Stored data entries
——

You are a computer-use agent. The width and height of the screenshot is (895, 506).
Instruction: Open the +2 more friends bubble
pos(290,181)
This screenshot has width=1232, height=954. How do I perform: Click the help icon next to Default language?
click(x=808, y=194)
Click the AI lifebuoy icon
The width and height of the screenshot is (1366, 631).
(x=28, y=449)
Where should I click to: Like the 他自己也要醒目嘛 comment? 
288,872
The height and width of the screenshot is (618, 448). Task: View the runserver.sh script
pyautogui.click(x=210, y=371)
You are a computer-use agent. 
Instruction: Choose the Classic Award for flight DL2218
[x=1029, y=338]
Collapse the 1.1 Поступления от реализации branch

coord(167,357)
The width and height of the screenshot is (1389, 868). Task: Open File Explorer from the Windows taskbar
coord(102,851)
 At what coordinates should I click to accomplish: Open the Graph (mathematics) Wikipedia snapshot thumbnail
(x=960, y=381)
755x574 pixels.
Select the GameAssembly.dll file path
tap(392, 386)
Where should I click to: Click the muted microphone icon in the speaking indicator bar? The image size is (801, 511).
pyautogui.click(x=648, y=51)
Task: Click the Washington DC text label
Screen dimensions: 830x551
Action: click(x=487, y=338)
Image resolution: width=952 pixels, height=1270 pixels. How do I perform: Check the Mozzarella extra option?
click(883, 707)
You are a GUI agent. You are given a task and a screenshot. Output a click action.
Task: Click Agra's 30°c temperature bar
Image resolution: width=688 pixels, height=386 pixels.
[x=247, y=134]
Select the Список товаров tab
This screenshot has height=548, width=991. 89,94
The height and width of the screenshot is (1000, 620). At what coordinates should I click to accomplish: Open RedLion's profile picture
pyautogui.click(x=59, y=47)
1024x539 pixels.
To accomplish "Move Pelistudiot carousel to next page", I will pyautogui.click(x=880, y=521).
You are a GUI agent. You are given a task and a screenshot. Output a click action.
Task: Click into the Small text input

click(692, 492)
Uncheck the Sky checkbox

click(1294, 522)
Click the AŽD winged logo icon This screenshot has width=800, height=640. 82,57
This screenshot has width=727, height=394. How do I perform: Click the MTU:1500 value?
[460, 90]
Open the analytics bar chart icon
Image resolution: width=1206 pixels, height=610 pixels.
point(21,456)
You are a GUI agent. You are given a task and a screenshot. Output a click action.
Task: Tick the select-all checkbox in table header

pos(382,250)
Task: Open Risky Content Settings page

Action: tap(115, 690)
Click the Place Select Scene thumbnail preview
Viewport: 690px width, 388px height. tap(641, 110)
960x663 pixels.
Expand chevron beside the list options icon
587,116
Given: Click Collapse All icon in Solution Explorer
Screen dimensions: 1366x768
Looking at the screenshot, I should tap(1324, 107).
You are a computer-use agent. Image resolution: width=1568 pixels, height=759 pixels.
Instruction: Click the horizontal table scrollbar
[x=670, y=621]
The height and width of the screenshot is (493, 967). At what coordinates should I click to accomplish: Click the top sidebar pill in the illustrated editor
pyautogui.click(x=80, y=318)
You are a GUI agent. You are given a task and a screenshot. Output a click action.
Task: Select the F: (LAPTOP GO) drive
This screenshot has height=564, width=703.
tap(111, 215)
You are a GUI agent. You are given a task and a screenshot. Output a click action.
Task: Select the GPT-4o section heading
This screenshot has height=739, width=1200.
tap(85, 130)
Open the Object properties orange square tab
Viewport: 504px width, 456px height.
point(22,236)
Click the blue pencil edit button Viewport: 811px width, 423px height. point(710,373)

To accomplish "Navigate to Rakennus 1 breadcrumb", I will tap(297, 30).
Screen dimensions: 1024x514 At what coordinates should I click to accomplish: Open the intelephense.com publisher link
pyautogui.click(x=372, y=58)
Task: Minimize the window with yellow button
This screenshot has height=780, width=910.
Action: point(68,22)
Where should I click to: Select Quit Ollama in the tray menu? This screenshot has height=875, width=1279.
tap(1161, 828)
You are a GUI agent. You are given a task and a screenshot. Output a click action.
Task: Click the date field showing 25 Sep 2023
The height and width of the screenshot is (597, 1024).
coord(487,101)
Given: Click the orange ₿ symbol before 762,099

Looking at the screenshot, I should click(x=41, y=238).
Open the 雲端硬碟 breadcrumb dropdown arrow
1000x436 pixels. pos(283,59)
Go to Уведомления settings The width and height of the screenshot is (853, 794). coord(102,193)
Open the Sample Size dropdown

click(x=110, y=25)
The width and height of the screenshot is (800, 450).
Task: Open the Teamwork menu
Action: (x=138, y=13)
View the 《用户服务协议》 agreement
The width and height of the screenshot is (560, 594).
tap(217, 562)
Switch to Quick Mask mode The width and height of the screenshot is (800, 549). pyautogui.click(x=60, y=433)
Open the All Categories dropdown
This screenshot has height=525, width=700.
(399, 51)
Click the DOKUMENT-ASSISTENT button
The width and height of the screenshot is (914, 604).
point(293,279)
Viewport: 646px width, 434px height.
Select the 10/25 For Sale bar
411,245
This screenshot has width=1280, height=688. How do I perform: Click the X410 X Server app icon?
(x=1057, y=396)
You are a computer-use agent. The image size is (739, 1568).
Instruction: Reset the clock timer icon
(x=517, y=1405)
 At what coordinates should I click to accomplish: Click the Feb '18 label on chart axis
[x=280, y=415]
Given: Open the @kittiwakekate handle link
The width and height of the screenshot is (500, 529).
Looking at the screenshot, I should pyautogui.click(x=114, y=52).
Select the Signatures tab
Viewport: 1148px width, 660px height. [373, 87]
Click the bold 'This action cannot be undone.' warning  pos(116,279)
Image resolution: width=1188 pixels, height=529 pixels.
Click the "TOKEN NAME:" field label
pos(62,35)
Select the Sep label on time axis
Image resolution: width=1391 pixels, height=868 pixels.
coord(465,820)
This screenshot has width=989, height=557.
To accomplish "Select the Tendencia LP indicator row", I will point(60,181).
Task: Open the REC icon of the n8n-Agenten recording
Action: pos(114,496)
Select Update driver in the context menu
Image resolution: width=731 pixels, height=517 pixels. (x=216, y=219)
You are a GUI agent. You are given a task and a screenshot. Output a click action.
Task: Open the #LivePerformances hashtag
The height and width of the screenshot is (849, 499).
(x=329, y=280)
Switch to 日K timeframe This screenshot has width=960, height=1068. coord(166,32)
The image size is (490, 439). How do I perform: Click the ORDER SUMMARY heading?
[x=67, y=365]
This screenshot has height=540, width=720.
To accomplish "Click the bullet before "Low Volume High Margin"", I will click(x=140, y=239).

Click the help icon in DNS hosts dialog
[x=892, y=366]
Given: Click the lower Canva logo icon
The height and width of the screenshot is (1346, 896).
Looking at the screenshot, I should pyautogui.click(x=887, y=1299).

——

▸ **WHAT IS REQUIRED**
The records above must be printed again in full, exactly as written.

▸ **EXERCISE RESPONSE**
You are a computer-use agent. The width and height of the screenshot is (895, 506).
Instruction: Open the +2 more friends bubble
pos(290,181)
This screenshot has width=1232, height=954. How do I perform: Click the help icon next to Default language?
click(x=808, y=194)
Click the AI lifebuoy icon
The width and height of the screenshot is (1366, 631).
(x=28, y=449)
Where should I click to: Like the 他自己也要醒目嘛 comment? 
288,872
The height and width of the screenshot is (618, 448). Task: View the runserver.sh script
pyautogui.click(x=210, y=371)
You are a computer-use agent. 
Instruction: Choose the Classic Award for flight DL2218
[x=1029, y=338]
Collapse the 1.1 Поступления от реализации branch

coord(167,357)
The width and height of the screenshot is (1389, 868). Task: Open File Explorer from the Windows taskbar
coord(102,851)
 At what coordinates should I click to accomplish: Open the Graph (mathematics) Wikipedia snapshot thumbnail
(x=960, y=381)
755x574 pixels.
Select the GameAssembly.dll file path
tap(392, 386)
Where should I click to: Click the muted microphone icon in the speaking indicator bar? The image size is (801, 511).
pyautogui.click(x=648, y=51)
Task: Click the Washington DC text label
Screen dimensions: 830x551
Action: click(x=487, y=338)
Image resolution: width=952 pixels, height=1270 pixels. How do I perform: Check the Mozzarella extra option?
click(883, 707)
You are a GUI agent. You are given a task and a screenshot. Output a click action.
Task: Click Agra's 30°c temperature bar
Image resolution: width=688 pixels, height=386 pixels.
[x=247, y=134]
Select the Список товаров tab
This screenshot has height=548, width=991. 89,94
The height and width of the screenshot is (1000, 620). At what coordinates should I click to accomplish: Open RedLion's profile picture
pyautogui.click(x=59, y=47)
1024x539 pixels.
To accomplish "Move Pelistudiot carousel to next page", I will pyautogui.click(x=880, y=521).
You are a GUI agent. You are given a task and a screenshot. Output a click action.
Task: Click into the Small text input

click(692, 492)
Uncheck the Sky checkbox

click(1294, 522)
Click the AŽD winged logo icon This screenshot has width=800, height=640. 82,57
This screenshot has width=727, height=394. How do I perform: Click the MTU:1500 value?
[460, 90]
Open the analytics bar chart icon
Image resolution: width=1206 pixels, height=610 pixels.
point(21,456)
You are a GUI agent. You are given a task and a screenshot. Output a click action.
Task: Tick the select-all checkbox in table header

pos(382,250)
Task: Open Risky Content Settings page

Action: tap(115, 690)
Click the Place Select Scene thumbnail preview
Viewport: 690px width, 388px height. tap(641, 110)
960x663 pixels.
Expand chevron beside the list options icon
587,116
Given: Click Collapse All icon in Solution Explorer
Screen dimensions: 1366x768
Looking at the screenshot, I should tap(1324, 107).
You are a computer-use agent. Image resolution: width=1568 pixels, height=759 pixels.
Instruction: Click the horizontal table scrollbar
[x=670, y=621]
The height and width of the screenshot is (493, 967). At what coordinates should I click to accomplish: Click the top sidebar pill in the illustrated editor
pyautogui.click(x=80, y=318)
You are a GUI agent. You are given a task and a screenshot. Output a click action.
Task: Select the F: (LAPTOP GO) drive
This screenshot has height=564, width=703.
tap(111, 215)
You are a GUI agent. You are given a task and a screenshot. Output a click action.
Task: Select the GPT-4o section heading
This screenshot has height=739, width=1200.
tap(85, 130)
Open the Object properties orange square tab
Viewport: 504px width, 456px height.
point(22,236)
Click the blue pencil edit button Viewport: 811px width, 423px height. point(710,373)

To accomplish "Navigate to Rakennus 1 breadcrumb", I will tap(297, 30).
Screen dimensions: 1024x514 At what coordinates should I click to accomplish: Open the intelephense.com publisher link
pyautogui.click(x=372, y=58)
Task: Minimize the window with yellow button
This screenshot has height=780, width=910.
Action: point(68,22)
Where should I click to: Select Quit Ollama in the tray menu? This screenshot has height=875, width=1279.
tap(1161, 828)
You are a GUI agent. You are given a task and a screenshot. Output a click action.
Task: Click the date field showing 25 Sep 2023
The height and width of the screenshot is (597, 1024).
coord(487,101)
Given: Click the orange ₿ symbol before 762,099

Looking at the screenshot, I should click(x=41, y=238).
Open the 雲端硬碟 breadcrumb dropdown arrow
1000x436 pixels. pos(283,59)
Go to Уведомления settings The width and height of the screenshot is (853, 794). coord(102,193)
Open the Sample Size dropdown

click(x=110, y=25)
The width and height of the screenshot is (800, 450).
Task: Open the Teamwork menu
Action: (x=138, y=13)
View the 《用户服务协议》 agreement
The width and height of the screenshot is (560, 594).
tap(217, 562)
Switch to Quick Mask mode The width and height of the screenshot is (800, 549). pyautogui.click(x=60, y=433)
Open the All Categories dropdown
This screenshot has height=525, width=700.
(399, 51)
Click the DOKUMENT-ASSISTENT button
The width and height of the screenshot is (914, 604).
point(293,279)
Viewport: 646px width, 434px height.
Select the 10/25 For Sale bar
411,245
This screenshot has width=1280, height=688. How do I perform: Click the X410 X Server app icon?
(x=1057, y=396)
You are a computer-use agent. The image size is (739, 1568).
Instruction: Reset the clock timer icon
(x=517, y=1405)
 At what coordinates should I click to accomplish: Click the Feb '18 label on chart axis
[x=280, y=415]
Given: Open the @kittiwakekate handle link
The width and height of the screenshot is (500, 529).
Looking at the screenshot, I should pyautogui.click(x=114, y=52).
Select the Signatures tab
Viewport: 1148px width, 660px height. [373, 87]
Click the bold 'This action cannot be undone.' warning  pos(116,279)
Image resolution: width=1188 pixels, height=529 pixels.
Click the "TOKEN NAME:" field label
pos(62,35)
Select the Sep label on time axis
Image resolution: width=1391 pixels, height=868 pixels.
coord(465,820)
This screenshot has width=989, height=557.
To accomplish "Select the Tendencia LP indicator row", I will point(60,181).
Task: Open the REC icon of the n8n-Agenten recording
Action: pos(114,496)
Select Update driver in the context menu
Image resolution: width=731 pixels, height=517 pixels. (x=216, y=219)
You are a GUI agent. You are given a task and a screenshot. Output a click action.
Task: Open the #LivePerformances hashtag
The height and width of the screenshot is (849, 499).
(x=329, y=280)
Switch to 日K timeframe This screenshot has width=960, height=1068. coord(166,32)
The image size is (490, 439). How do I perform: Click the ORDER SUMMARY heading?
[x=67, y=365]
This screenshot has height=540, width=720.
To accomplish "Click the bullet before "Low Volume High Margin"", I will click(x=140, y=239).

Click the help icon in DNS hosts dialog
[x=892, y=366]
Given: Click the lower Canva logo icon
The height and width of the screenshot is (1346, 896).
Looking at the screenshot, I should pyautogui.click(x=887, y=1299).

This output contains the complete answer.